Work to be completed: Copy out the stretch from the line containing "The height and width of the screenshot is (693, 1200)." through the end of the items, requests included, and shift every coordinate in the answers by adding 62 to it.

Material provided:
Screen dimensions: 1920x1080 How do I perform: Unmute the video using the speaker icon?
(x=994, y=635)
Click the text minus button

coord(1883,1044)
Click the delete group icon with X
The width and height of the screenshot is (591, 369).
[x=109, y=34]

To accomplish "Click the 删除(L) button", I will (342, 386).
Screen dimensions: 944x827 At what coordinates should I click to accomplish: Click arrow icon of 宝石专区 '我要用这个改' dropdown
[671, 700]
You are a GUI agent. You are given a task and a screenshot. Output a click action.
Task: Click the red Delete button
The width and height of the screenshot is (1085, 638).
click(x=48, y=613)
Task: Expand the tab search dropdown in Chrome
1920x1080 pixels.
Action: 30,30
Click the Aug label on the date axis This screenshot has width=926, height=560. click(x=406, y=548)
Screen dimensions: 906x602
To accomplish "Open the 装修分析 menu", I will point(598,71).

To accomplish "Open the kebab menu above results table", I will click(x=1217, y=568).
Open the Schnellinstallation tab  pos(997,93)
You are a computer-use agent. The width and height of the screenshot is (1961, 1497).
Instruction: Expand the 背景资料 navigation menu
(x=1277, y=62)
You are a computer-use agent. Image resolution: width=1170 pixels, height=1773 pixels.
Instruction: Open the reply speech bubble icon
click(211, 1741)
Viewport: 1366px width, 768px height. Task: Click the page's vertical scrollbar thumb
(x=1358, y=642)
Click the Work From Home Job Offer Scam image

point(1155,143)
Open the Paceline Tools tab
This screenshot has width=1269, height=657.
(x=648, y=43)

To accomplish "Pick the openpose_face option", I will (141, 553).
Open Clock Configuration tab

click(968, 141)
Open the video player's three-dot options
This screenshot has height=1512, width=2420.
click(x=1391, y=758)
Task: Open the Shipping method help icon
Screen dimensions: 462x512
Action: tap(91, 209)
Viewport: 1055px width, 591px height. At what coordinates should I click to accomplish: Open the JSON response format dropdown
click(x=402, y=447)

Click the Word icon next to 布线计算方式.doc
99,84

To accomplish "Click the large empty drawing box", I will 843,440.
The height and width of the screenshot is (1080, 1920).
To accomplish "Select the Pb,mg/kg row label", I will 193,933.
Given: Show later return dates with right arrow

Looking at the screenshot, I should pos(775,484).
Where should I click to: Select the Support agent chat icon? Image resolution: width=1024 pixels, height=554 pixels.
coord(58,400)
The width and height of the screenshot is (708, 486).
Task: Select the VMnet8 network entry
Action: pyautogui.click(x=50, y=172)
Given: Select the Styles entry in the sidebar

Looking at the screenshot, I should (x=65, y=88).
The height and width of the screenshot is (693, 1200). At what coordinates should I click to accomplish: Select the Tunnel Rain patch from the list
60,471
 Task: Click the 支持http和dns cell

Written reply:
The height and width of the screenshot is (693, 1200). At what coordinates should I click to accomplish: Select the Tunnel Rain patch from the list
122,533
 Task: Click the 支持http和dns cell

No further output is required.